The first thing you learn when you get more into social justice, is that people are diverse. As Sian Ferguson points out in her article “Labels: Empowering, Harmful, or Both?”, people are different, and that difference is not the cause of systemic inequality, that is sometimes enforced by pre-existing language itself. People’s differences must have the correct language to be described by. A more diverse language can express a diverse culture much more effectively.

I’m pansexual. That means I’m not a lesbian. I’m not straight either, and I can’t be successfully included in each of these categories. I have different experiences than both straight and gay women, and have, on occasions, heard things from both categories of women that show lack of understanding to my own experiences. In order to have my experiences accepted, respected and understood, I need to have a word – a specific label – to properly describe them. So, when people speak of queer women, I don’t want them to limit the meaning of the word to gay. I need them to acknowledge bisexual and pansexual identities, in order to create a space for me, and for every other woman with my experiences, to speak. Same goes for all identities.

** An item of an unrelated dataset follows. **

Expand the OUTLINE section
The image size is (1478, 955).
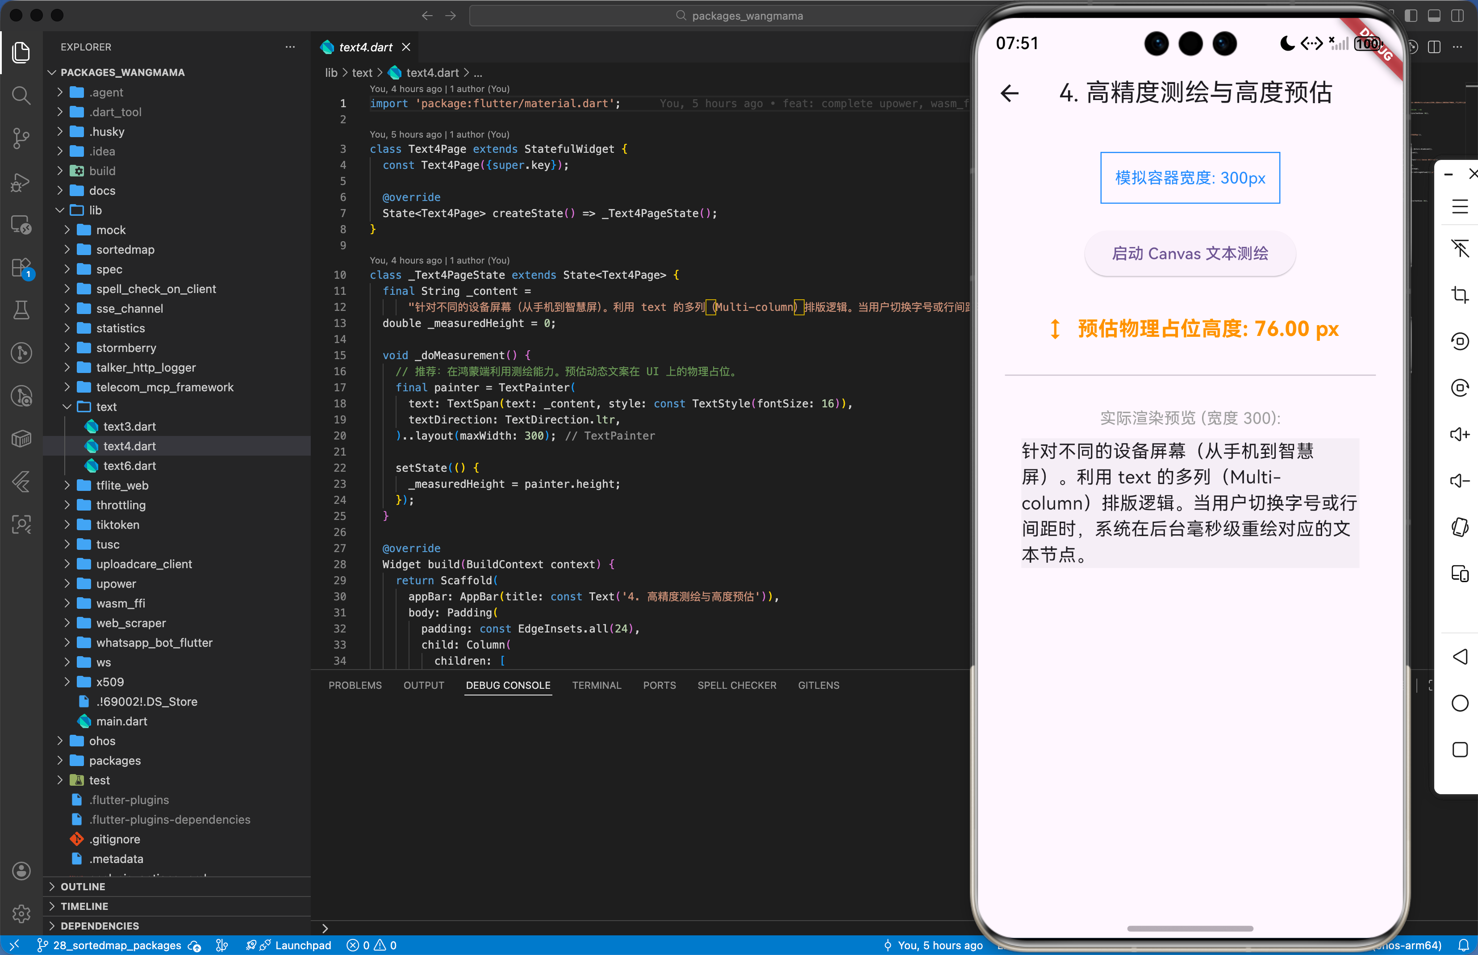pos(82,886)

Words are the tools to build a space for our actions to matter

When you show that it’s vital to be careful with your words in order to respect a group of people, you simultaneously show that it’s vital to be careful with your actions in order to be respectful to people. When you realize how bad a racist slur is, and that you are -under no circumstances- allowed to use it, you also understand how unacceptable it is to hurt a victim of racial discrimination in any other way.

So how can homophobic actions be prevented, how can violence and abuse against trans people be perceived to be as horrible as they are, if we don’t first denaturalize and abolish homophobic and transphobic language?

Words are not just an embellishment to our actions and ourselves; they are the tools with which we build the world around us, and the way we perceive everyone and everything in it. When a person uses a label for themselves, they give life, shape and clothes to an identity that the world has, up to that moment, ignored and erased. Labels are not just labels, words are not just words: they form the space in our minds for new ideas and thoughts to grow.